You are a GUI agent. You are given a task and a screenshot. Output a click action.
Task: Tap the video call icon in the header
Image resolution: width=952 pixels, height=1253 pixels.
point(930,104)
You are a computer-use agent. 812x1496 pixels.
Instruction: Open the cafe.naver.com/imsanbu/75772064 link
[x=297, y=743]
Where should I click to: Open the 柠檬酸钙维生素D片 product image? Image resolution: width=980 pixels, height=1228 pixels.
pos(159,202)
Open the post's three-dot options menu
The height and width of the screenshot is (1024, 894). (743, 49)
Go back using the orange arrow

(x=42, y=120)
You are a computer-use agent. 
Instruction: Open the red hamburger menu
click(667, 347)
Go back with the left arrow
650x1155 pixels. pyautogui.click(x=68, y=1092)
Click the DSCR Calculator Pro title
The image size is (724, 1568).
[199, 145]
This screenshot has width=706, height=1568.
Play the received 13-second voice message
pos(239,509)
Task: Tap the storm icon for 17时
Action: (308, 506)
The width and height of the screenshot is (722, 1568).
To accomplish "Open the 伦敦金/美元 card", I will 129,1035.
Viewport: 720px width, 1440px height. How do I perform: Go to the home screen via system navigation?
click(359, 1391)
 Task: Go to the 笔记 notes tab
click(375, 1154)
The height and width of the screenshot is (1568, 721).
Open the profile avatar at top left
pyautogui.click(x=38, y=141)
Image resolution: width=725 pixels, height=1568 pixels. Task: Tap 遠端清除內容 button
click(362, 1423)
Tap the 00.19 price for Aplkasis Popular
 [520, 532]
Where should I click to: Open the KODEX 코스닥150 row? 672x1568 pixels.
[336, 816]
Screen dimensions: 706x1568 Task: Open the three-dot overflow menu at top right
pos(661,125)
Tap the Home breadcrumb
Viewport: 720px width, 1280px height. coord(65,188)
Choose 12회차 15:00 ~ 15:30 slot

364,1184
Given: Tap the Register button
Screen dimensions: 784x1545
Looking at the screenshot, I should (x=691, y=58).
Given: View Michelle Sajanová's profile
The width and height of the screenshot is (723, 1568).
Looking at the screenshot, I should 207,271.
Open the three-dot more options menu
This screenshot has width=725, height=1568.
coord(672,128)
--------------------------------------------------
CONSIGNE DE L'EXERCICE
Recopiez à l'identique les lignes ci-dessus, de celle qui contient « Where should I click to: Open the KODEX » jusqu'à celle qui contient « Looking at the screenshot, I should (x=691, y=58). », ces deux lignes incluses.

RÉPONSE ATTENDUE
Where should I click to: Open the KODEX 코스닥150 row? 672x1568 pixels.
[336, 816]
Screen dimensions: 706x1568 Task: Open the three-dot overflow menu at top right
pos(661,125)
Tap the Home breadcrumb
Viewport: 720px width, 1280px height. coord(65,188)
Choose 12회차 15:00 ~ 15:30 slot

364,1184
Given: Tap the Register button
Screen dimensions: 784x1545
Looking at the screenshot, I should (x=691, y=58).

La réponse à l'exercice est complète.